Task instructions
Copy every line that contains the string "schieben" from the entries below.

Stored items

☆ ☆ ☆ ☆

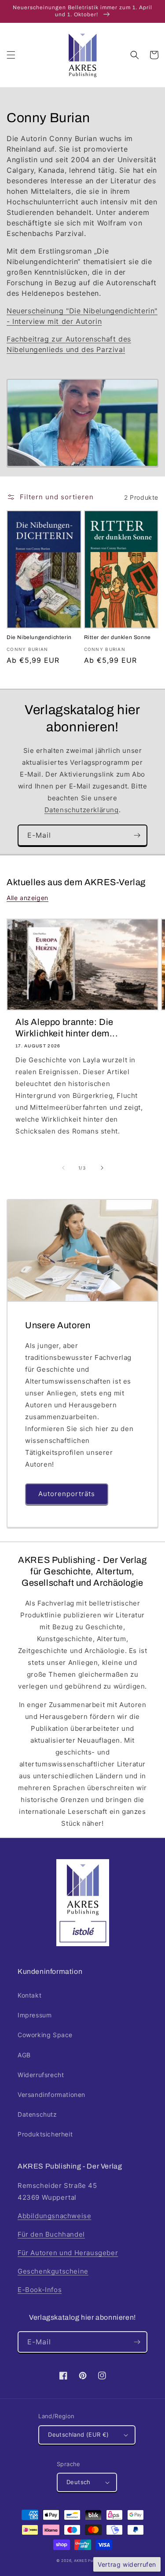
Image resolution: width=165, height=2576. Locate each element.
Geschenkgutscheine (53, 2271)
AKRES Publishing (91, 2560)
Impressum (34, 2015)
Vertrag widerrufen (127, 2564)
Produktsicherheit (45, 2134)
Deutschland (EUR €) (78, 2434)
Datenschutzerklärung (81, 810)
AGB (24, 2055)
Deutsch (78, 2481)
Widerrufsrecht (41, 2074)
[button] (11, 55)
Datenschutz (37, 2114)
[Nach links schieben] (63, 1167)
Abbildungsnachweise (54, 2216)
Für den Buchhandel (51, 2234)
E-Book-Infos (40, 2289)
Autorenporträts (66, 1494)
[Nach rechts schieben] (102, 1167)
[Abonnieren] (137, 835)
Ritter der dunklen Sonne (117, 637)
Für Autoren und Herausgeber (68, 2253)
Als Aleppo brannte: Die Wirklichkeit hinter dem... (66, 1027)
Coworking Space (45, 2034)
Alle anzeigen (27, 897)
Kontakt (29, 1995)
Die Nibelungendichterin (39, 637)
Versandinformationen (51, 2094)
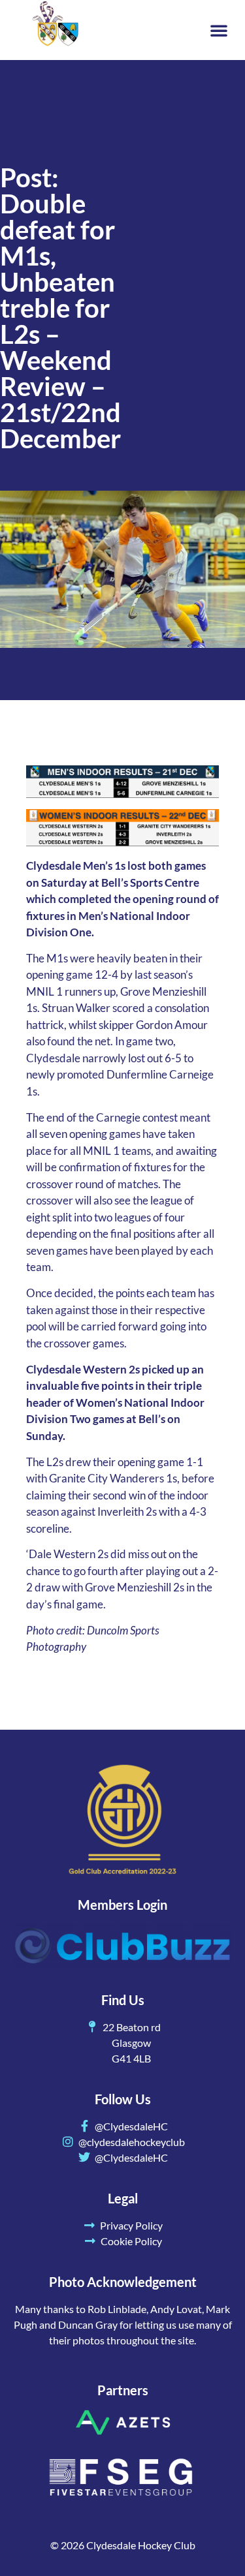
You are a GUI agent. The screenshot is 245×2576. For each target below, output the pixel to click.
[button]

☆ ☆ ☆ ☆

Solution to this task
[Nach links schieben] (63, 1167)
[Nach rechts schieben] (102, 1167)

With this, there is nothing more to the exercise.